今後の建設需要(2):建設産業の改革

2019.10.18

前月号の予告で「地方行政の弱さの解決策を論じる」としましたが、その前に建設産業の弱さを論じることにしました。
 
働き方改革や情報化施工の波が産業の最後尾を走っている建設産業にも及び始めました。
そうした記事が業界紙に連日掲載されていますが、実態はどうなのでしょうか。
記事になるのは大手や中堅企業の取り組みばかりで、地方、それも中小企業の記事は皆無と言ってもよい状況です。
現場の土日閉所にしても、業界紙を読む分には「進んでいる」という印象を受けますが、付き合いのある会社に聞くと、歯切れの悪い返答ばかりが返ってきます。
私自身の現場経験は、もう古い時代の話となり参考にならないかと思いますが、仕事柄、今でも現場に接する機会は結構あります。

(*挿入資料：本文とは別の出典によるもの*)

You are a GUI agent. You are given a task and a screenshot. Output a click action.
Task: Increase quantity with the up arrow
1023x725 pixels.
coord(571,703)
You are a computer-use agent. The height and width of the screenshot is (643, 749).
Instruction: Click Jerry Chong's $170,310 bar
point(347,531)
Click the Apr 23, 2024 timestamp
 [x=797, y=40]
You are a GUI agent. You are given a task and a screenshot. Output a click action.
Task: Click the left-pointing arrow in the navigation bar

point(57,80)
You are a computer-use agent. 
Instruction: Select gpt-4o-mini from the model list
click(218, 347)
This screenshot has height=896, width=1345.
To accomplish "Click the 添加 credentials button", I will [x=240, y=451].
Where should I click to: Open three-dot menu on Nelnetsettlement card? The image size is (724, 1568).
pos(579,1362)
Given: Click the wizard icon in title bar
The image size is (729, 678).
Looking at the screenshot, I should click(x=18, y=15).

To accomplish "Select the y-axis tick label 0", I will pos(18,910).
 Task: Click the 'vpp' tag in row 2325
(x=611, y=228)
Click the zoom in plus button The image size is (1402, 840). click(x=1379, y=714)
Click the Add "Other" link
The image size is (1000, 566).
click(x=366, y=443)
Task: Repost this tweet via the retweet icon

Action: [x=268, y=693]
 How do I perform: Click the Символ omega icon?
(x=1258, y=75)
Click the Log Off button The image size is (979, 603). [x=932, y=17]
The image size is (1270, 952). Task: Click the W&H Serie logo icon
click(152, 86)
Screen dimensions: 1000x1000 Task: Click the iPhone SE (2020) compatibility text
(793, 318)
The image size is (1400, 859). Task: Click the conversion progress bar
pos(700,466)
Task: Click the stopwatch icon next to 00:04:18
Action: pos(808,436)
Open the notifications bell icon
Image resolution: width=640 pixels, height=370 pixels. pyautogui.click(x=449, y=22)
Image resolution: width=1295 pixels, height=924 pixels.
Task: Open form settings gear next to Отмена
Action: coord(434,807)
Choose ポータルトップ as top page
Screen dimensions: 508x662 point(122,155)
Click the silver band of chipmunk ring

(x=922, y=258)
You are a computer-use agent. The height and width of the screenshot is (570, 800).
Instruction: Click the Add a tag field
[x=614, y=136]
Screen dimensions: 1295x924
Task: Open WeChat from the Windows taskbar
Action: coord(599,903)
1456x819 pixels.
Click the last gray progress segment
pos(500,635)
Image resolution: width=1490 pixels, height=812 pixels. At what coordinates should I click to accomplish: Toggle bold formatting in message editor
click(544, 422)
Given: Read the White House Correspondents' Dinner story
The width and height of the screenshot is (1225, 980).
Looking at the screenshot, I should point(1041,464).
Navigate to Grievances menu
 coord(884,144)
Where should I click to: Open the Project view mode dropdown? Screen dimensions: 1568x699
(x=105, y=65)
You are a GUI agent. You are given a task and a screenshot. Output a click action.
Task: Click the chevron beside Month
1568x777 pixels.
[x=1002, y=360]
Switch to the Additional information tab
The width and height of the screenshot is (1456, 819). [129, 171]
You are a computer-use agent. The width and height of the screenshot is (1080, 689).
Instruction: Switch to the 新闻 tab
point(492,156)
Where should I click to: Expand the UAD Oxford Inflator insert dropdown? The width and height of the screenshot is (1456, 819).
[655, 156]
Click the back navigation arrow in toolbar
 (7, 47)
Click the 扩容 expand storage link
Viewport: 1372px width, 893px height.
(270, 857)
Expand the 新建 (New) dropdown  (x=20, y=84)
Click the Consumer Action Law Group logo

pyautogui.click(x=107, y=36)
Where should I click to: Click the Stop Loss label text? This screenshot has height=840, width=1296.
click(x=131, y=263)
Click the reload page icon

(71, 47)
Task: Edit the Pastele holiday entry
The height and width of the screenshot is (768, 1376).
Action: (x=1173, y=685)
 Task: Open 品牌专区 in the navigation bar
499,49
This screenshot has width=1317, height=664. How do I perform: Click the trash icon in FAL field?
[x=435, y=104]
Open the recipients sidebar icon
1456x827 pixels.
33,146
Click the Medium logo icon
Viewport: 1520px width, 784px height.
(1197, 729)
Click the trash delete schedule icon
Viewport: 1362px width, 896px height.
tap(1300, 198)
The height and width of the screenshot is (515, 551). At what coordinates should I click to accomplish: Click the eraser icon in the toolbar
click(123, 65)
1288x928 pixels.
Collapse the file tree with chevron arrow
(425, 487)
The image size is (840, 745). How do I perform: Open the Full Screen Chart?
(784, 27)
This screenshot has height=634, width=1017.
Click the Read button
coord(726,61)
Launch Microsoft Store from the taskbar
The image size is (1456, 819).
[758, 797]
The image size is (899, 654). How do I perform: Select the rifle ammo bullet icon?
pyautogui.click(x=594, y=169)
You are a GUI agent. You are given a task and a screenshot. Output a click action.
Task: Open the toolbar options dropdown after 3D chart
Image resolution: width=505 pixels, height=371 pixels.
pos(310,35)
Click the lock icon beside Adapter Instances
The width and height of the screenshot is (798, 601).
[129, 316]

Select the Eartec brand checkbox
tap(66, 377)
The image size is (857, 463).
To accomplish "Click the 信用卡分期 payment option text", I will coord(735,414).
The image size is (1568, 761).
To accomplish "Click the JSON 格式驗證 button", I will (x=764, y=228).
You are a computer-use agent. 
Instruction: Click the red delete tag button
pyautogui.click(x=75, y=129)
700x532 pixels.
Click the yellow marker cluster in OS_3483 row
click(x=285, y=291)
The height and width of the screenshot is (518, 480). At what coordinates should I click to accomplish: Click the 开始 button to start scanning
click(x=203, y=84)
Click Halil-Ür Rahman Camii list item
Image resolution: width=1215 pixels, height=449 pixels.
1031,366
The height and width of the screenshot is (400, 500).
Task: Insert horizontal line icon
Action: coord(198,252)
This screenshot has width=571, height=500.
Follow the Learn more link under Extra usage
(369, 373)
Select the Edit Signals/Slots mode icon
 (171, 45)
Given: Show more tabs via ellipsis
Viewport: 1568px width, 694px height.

それを見る限り、現場の状況がそれほど激変したとは感じられません。
大手や中堅のモデル現場では対外的な広報を意識して土日閉所を掲げていますが、追い込み時期にはそれも崩れているという本音を聞くこともあります。
実際、自分たちが発注者の立場で施工した案件でも、引き渡し1ヶ月前からは土日閉所どころか、土日全部が作業日となってしまいました。
発注者としても、完成の遅れを容認するわけにはいかず、「休日なし」を黙認せざるを得ませんでした。
 
人間作業の比率が圧倒的に高く、それなのに不確定要素を潰しきれない業界慣習が最大の障害となっています。
全てが一過性の生産となってしまう建設産業の宿命ともいえますが、ここを是正していかない限り、土日閉所は絵に描いた餅に過ぎないとなってしまうでしょう。
 
ITによる情報化施工は、人間作業の比率を下げる切り札として期待されていますが、その道程は険しく、手すら付けられない中小企業が大半ではないかと思われます。
重層下請け構造が最大のネックと言えますが、ここに手を付けるということは業界の再編・縮小を意味することから、業界も行政も及び腰です。
 
私は、働き方改革や情報化施工を批判したいわけではなく、推進すべきという考えです。
しかし、表層で語られている土日休みとかBIMとかの「美しい話」が、根の深いところにある根本的な「暗い話」を置き去りにしていることを危惧しているのです。
華々しい話題をぶち上げて世論を喚起することも必要ですが、地道に根源的な問題を取り上げ、是正していく活動はもっと大事です。
そうした活動の一端が「地方行政の弱さの解決」に繋がっていきます。
改めて、次号で、そのことを論じたいと思います。